### Written exercise
Return the lines of the listing below from its start through the line holding "I will pos(321,536).", inclusive, repeating them exactly.

-- Begin --

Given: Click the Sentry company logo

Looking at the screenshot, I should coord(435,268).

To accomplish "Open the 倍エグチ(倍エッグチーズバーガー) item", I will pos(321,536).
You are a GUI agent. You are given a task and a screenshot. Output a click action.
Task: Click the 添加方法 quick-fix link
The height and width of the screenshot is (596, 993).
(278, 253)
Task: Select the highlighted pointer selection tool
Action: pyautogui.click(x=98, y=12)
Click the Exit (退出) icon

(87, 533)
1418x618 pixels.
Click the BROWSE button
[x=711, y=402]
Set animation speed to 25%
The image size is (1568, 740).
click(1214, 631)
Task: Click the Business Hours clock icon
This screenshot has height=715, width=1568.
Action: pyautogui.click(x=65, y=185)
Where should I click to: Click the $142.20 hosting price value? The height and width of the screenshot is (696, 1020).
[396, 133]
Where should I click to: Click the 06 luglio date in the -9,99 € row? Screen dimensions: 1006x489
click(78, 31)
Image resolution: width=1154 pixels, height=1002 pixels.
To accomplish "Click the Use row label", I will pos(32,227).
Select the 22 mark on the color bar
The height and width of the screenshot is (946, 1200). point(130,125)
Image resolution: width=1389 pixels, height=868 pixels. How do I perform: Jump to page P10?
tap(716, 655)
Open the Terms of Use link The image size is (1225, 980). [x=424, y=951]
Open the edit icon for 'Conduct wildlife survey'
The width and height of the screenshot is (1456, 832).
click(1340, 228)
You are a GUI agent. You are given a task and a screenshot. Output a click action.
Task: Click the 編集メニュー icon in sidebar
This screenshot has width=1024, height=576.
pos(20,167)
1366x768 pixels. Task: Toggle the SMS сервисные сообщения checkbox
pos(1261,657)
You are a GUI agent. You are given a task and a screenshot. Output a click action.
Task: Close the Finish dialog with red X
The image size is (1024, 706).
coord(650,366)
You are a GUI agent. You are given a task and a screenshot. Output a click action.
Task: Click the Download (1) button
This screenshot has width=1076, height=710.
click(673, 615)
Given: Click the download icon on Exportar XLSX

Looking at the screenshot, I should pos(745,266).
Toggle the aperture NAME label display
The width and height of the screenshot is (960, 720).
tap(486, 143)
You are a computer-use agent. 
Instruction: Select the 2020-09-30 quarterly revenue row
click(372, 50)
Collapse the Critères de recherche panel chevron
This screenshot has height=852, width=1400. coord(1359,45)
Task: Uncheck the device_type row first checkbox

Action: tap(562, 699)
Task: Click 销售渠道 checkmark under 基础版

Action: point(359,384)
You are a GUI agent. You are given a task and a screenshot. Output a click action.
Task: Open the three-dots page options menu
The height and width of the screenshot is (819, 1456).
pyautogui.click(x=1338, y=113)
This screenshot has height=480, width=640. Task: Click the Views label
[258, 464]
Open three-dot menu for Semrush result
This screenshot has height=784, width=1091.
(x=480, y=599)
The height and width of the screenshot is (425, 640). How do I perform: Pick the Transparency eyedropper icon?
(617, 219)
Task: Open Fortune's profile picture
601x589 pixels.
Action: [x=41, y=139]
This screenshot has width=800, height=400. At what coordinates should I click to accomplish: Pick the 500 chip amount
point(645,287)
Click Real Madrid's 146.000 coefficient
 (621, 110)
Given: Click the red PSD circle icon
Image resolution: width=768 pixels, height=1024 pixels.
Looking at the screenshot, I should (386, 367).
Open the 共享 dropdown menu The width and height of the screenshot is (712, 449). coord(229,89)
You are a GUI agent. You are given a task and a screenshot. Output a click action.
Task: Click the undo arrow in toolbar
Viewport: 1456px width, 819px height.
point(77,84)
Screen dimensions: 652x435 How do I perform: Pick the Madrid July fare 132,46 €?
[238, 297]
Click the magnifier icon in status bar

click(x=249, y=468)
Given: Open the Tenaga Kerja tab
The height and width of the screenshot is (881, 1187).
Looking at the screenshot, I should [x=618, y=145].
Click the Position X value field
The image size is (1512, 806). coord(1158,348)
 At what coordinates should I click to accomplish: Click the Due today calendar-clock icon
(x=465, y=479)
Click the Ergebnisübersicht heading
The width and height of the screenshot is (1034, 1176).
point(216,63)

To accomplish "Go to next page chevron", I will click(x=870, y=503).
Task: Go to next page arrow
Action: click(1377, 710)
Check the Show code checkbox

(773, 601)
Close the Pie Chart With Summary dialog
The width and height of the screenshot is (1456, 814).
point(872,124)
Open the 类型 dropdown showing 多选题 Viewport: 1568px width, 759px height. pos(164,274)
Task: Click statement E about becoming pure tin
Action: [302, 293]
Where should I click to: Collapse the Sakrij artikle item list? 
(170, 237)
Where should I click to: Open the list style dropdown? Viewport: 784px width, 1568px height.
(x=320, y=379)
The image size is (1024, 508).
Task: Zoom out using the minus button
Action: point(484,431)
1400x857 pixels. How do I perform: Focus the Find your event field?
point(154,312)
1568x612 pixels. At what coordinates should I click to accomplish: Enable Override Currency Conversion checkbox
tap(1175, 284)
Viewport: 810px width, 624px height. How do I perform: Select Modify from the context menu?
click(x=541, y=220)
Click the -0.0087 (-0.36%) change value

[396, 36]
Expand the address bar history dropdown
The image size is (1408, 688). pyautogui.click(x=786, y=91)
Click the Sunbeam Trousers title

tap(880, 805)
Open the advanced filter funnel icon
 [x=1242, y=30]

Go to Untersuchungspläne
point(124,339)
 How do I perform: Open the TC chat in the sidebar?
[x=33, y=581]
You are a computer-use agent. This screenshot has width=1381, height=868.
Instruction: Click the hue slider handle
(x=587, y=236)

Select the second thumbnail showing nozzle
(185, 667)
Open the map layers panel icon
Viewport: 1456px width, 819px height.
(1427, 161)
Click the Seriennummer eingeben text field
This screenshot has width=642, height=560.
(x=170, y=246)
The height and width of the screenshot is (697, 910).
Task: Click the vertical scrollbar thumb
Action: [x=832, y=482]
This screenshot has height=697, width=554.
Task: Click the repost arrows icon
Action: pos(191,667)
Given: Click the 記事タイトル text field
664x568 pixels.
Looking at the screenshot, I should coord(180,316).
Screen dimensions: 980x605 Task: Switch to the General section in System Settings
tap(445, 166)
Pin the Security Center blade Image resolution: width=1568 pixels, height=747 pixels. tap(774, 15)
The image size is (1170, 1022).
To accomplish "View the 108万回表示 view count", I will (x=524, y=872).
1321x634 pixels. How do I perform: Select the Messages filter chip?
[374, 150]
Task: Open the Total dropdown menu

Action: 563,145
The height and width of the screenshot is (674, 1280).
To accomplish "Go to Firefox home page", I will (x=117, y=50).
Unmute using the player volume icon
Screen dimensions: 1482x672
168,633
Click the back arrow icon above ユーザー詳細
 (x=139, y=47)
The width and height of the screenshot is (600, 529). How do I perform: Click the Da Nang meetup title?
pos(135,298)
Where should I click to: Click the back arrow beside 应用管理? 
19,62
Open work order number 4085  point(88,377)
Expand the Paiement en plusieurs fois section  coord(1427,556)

-- End --

### Task output
Given: Click the Sentry company logo

Looking at the screenshot, I should coord(435,268).

To accomplish "Open the 倍エグチ(倍エッグチーズバーガー) item", I will pos(321,536).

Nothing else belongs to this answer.